## start MATERIAL TO PROCESS

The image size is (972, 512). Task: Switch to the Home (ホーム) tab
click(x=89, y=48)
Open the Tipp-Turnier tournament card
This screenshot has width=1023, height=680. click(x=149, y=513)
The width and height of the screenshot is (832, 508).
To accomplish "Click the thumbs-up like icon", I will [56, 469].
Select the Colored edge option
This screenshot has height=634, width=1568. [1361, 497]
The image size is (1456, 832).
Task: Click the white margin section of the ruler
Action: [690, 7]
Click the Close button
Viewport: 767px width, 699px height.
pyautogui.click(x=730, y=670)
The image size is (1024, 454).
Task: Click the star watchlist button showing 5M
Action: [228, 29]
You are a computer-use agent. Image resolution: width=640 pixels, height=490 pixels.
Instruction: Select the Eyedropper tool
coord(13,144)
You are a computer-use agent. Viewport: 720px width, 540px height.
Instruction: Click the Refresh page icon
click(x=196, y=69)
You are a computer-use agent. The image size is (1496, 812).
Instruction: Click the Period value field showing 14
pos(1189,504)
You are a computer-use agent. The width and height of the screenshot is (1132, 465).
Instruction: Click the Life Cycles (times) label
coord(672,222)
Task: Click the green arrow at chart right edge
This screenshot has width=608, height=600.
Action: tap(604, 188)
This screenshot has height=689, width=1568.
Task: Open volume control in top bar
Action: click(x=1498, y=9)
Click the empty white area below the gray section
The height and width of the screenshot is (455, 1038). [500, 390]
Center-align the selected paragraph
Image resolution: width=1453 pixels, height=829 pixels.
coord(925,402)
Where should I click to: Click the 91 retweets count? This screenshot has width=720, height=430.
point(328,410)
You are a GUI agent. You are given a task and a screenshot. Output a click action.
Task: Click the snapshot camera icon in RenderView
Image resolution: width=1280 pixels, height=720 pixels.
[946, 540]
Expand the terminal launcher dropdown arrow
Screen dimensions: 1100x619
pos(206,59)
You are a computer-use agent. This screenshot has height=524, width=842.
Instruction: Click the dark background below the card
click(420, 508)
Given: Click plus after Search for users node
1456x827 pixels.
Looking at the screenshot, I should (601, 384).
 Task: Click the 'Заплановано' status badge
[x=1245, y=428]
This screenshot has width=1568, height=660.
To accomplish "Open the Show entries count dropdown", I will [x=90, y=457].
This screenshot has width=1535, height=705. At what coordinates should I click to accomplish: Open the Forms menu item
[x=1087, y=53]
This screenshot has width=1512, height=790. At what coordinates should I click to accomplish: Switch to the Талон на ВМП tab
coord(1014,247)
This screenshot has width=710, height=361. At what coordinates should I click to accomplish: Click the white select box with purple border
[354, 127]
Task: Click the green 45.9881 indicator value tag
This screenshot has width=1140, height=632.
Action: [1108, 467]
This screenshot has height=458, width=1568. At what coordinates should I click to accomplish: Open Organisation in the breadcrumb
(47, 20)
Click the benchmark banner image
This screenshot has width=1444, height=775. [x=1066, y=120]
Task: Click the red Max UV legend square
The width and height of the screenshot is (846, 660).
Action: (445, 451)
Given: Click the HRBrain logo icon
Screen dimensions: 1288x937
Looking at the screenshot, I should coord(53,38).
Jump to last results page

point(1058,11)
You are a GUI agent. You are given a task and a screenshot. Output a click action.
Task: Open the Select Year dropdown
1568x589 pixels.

## end MATERIAL TO PROCESS

- [WHAT YOU HAVE TO DO]:
Print the records verbatim, starting at the line that contains "You are a computer-use agent. Viewport: 720px" and ending at the line that contains "pos(1189,504)", both included.

- [PROBLEM SOLUTION]:
You are a computer-use agent. Viewport: 720px width, 540px height.
Instruction: Click the Refresh page icon
click(x=196, y=69)
You are a computer-use agent. The image size is (1496, 812).
Instruction: Click the Period value field showing 14
pos(1189,504)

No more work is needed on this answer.